The company reports second-quarter fiscal 2017 next Tuesday.
A year ago, I was concerned about the high valuation and huge amount of inventory Nike was carrying. Management blamed the West Coast port strike for the excess inventory. The stock was trading at 31 times forward estimates, and analysts had been taking numbers down. It seemed like the easy money had already been made.
In March, the company missed revenue estimates. Analysts had been looking for revenue of $8.2 billion, but Nike posted $8 billion in revenue. Expectations came down all summer long. The company reported an in-line quarter, but missed on lower gross margins.
Nike reports its second-quarter fiscal 2017 earnings on Tuesday. Analysts are looking for earnings of 43 cents per share, down 2 cents from last year. Weak gross margins and too much inventory continue to weigh on the stock.
Gross margins fell 200 basis points in the first quarter as the company worked to clear out inventory. North American inventory fell 0.8% in the first quarter, but inventory grew 39% in Western Europe, 60% in Japan and 10% in the emerging markets. Last quarter, inventory at Converse was up 37%.

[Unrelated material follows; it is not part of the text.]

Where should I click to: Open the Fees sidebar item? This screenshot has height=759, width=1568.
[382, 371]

Additionally, Nike has been hit with higher labor costs, foreign currency headwinds, lower e-commerce margins and extra costs related to getting out of the golf business. Even Nike's e-commerce business is holding down gross margins. Analysts are modeling gross margins of 44%.
Revenue is expected to be up 5% to $8 billion. That represents a huge slowdown. As recently as 2015, second-quarter sales were growing by nearly 15%.

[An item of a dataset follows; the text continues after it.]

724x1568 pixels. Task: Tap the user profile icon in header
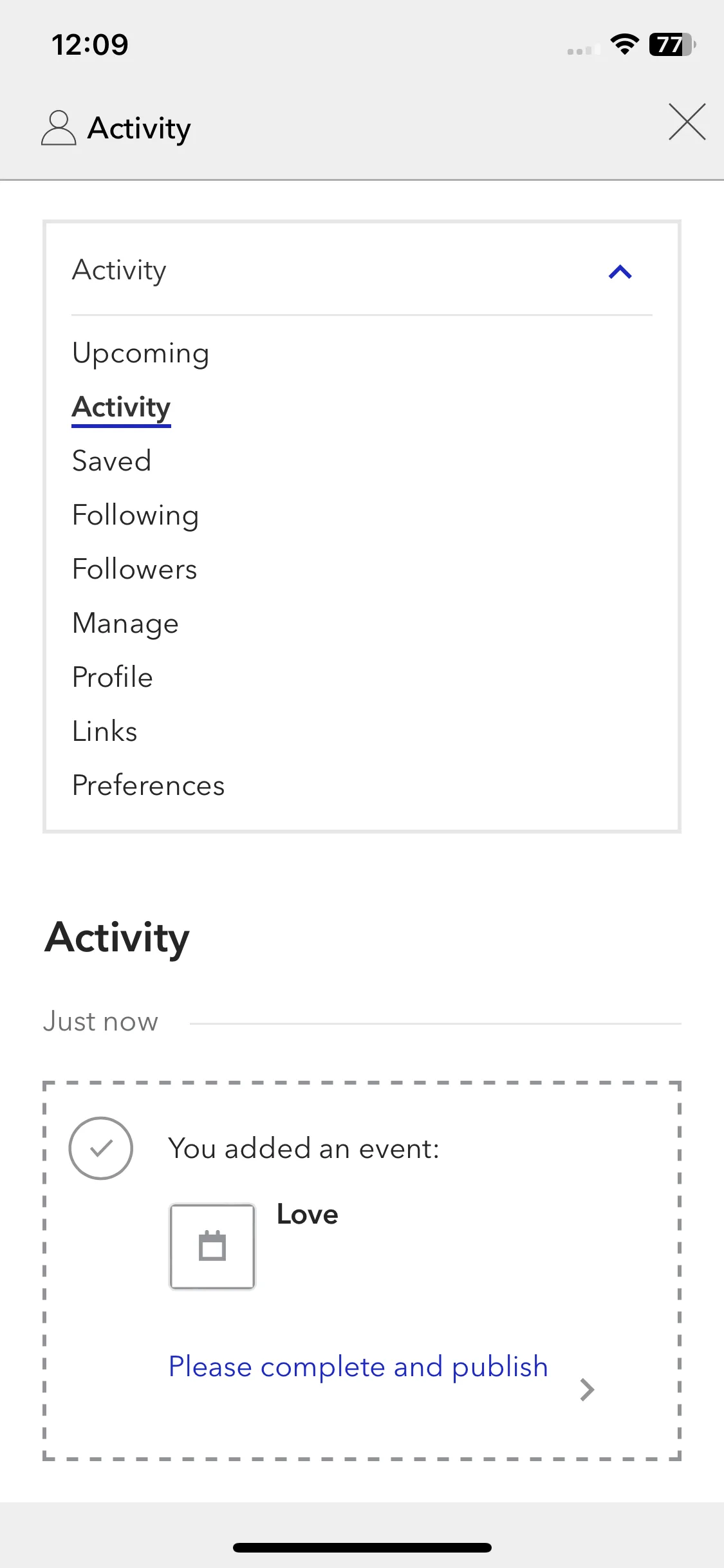(x=59, y=127)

Nike's big problem is increased competition. Adidas and Under Armour (UA) - Get Report have become more competitive and closed the gap. They have been able to match Nike shoe for shoe. Nike's technical and high-performance edge in footwear is no longer enough as consumers have switched back to traditional basketball shoes, which favors Under Armour and Adidas. Under Armour's Steph Curry and Jordan Spieth shoes have been huge hits. Adidas has been taking share in Europe, the emerging markets and China.
Analysts are looking for 2017 earnings of $2.35 and $2.66 for 2018, but those seem high considering all the pressure Nike is under. Sales growth of 6% over the next two years also seems overly optimistic.
Gross margin problems seem destined to linger for the rest of the year and there are no signs that competition is letting up. I think Nike shares will be under pressure for the near future.
This article is commentary by an independent contributor. At the time of publication, the author held no positions in the stocks mentioned.